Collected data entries
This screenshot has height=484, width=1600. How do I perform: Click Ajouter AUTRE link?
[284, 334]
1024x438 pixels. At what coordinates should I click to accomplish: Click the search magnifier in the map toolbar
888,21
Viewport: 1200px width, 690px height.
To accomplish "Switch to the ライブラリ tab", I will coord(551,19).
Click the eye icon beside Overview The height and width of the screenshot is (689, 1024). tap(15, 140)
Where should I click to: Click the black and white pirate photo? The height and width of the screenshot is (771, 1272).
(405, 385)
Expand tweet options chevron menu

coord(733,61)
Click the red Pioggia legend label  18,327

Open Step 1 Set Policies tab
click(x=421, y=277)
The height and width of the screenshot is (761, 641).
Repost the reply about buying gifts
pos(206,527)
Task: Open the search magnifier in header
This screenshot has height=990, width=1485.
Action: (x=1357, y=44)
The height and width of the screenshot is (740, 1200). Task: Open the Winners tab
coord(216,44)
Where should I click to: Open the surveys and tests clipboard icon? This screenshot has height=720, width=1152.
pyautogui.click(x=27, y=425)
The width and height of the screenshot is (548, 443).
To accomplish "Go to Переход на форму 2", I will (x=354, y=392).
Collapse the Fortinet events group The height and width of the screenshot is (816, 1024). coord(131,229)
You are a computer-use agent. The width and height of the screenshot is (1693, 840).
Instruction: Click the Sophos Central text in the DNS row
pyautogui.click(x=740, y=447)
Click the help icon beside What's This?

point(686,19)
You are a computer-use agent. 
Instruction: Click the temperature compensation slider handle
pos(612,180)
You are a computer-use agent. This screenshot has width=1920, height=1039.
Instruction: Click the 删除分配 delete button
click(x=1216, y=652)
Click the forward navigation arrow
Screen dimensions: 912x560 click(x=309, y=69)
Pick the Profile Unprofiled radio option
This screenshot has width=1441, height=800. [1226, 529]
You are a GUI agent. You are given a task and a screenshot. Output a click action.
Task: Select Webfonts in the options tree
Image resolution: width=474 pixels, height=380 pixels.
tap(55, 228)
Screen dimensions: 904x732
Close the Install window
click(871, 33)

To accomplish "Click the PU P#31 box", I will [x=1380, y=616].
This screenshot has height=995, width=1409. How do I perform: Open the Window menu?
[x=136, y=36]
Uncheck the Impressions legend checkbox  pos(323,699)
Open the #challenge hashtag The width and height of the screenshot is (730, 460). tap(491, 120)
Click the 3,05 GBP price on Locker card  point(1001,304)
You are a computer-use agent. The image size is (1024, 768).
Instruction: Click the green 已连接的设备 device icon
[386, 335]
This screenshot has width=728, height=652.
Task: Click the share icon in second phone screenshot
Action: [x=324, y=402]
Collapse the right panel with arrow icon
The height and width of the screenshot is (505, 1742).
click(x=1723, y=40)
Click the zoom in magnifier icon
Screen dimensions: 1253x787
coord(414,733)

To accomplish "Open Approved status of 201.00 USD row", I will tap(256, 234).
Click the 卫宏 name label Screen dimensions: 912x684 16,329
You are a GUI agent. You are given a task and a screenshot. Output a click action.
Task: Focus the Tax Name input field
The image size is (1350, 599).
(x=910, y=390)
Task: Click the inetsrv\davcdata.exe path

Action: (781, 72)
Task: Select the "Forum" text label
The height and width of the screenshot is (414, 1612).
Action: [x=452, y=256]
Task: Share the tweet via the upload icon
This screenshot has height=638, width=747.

Exercise requirements » Print the line that contains "Task: Share the tweet via the upload icon", then every later line of the entries above up to and including the last, all exactly as written.

Answer box »
Task: Share the tweet via the upload icon
This screenshot has height=638, width=747.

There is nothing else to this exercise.